TASKS TO PERFORM -
(1) Duplicate the part of the Gateway Server page between "Gateway Server¶" and "Claw-R1 training infrastructure.", inclusive.
(2) Please go on with the Gateway Server page from the point where it stops.

--- GIVEN PASSAGE Enclosed Below ---

Gateway Server¶

The Gateway Server is a FastAPI HTTP service that acts as the network-layer proxy between agents and the Claw-R1 training infrastructure.

Design Principles¶

Independent process: The Gateway runs as a plain OS process, not a Ray actor. This means it can be restarted independently of the Ray cluster.
Pure proxy: The Gateway does not manage any engine lifecycle. It only forwards requests, collects steps, and submits to DataPool.
OpenAI-compatible: Implements the same interface as OpenAI's chat completions API, making it a drop-in replacement.

Starting the Gateway¶

python -m claw_r1.gateway.gateway \
    --data-pool-name  data_pool \
    --vllm-addresses  http://host1:8001,http://host2:8001 \
    --tokenizer-path  /path/to/model \
    --prompt-length   4096 \
    --response-length 1024

Arguments¶

Argument	Required	Description
`--data-pool-name`	Yes	Ray actor name of the DataPool to connect to
`--vllm-addresses`	Yes	Comma-separated list of vLLM server addresses (load-balanced round-robin)
`--tokenizer-path`	Yes	Path to the HuggingFace tokenizer
`--prompt-length`	Yes	Maximum prompt token length (for padding)

--- End of Enclosed GIVEN PASSAGE ---
--- INPUT DATA Enclosed Below ---

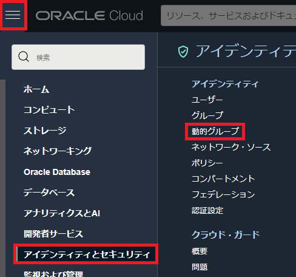Select ネットワーキング from the menu

pos(58,151)
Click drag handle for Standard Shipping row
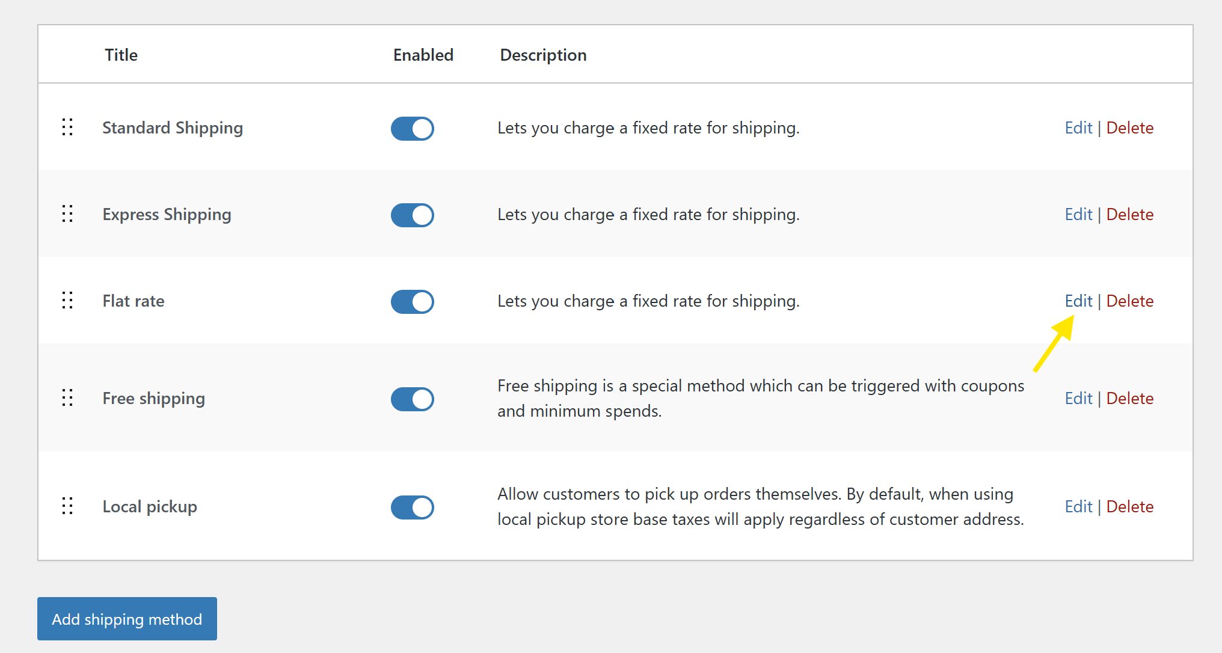 click(67, 127)
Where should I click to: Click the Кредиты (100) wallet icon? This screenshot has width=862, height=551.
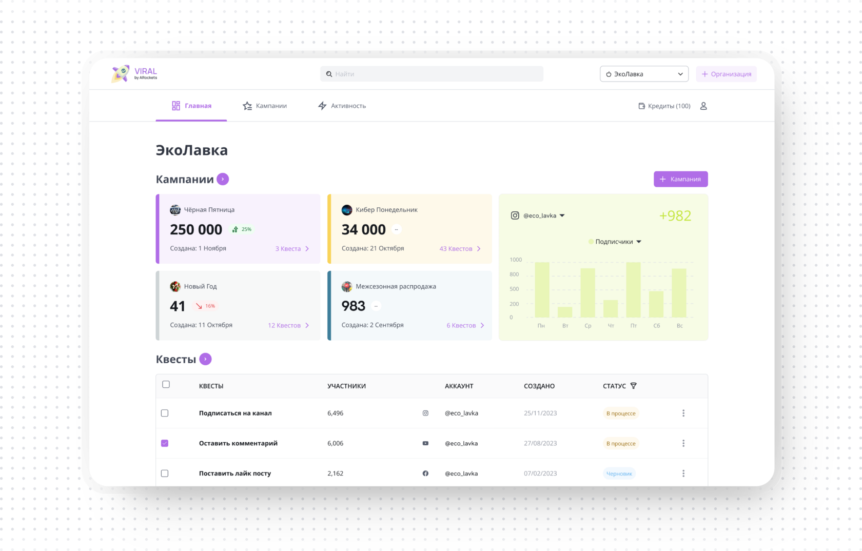click(641, 106)
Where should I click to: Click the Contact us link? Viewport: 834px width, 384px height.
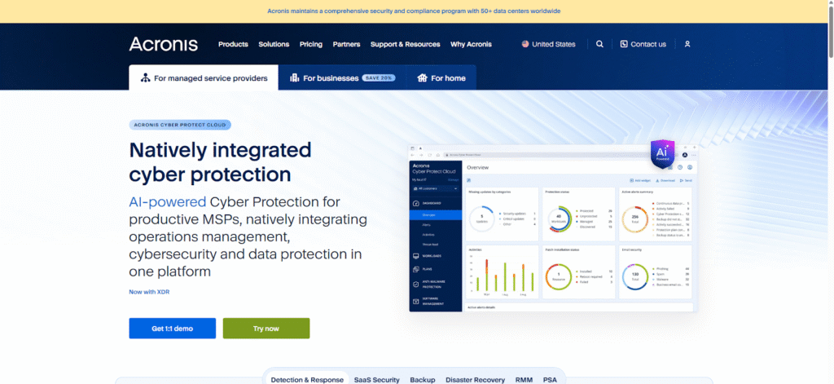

--- End of Enclosed INPUT DATA ---

YOUR RESPONSES -
(1)
Gateway Server¶

The Gateway Server is a FastAPI HTTP service that acts as the network-layer proxy between agents and the Claw-R1 training infrastructure.

(2)
`--response-length`	Yes	Maximum response token length (for padding)

Endpoints¶

`POST /generate` (white-box mode)¶

Called by AgentFlowBase.gateway_generate(). Forwards the generation request to a vLLM server, tokenizes the response, and returns token IDs.

# Request
{
    "trajectory_uid": "string",
    "prompt_uid": "string",
    "messages": [...],         # OpenAI chat messages
    "max_tokens": 1024,
    "temperature": 1.0
}

# Response
{
    "response_text": "string",
    "response_ids": [101, 202, ...],   # token IDs
    "prompt_ids": [50, 60, ...]        # full context token IDs
}

`POST /submit_steps` (white-box mode)¶

Called by AgentFlowBase.gateway_submit_steps(). Submits one or more Step objects to the DataPool.

# Request
{
    "steps": [
        {
            "trajectory_uid": "string",
            "prompt_uid": "string",
            "prompt_ids": [...],
            "response_ids": [...],
            "reward": 0.0,
            "step_index": 0,
            "policy_version": 42,
            "is_last": false,
            "metadata": {}
        }
    ]
}

`POST /compute_reward`¶

Computes a reward score for a completed trajectory step.

# Request
{
    "trajectory_uid": "string",
    "messages": [...],
    "dataset_fields": {}    # task-specific fields (ground truth, etc.)
}

# Response
{
    "reward": 0.85
}

`POST /{trajectory_uid}/{prompt_uid}/v1/chat/completions` (reserved)¶

OpenAI-compatible endpoint for black-box agents. The trajectory_uid and prompt_uid are encoded in the URL path, allowing the Gateway to associate incoming requests with the correct trajectory without any client-side changes beyond base_url.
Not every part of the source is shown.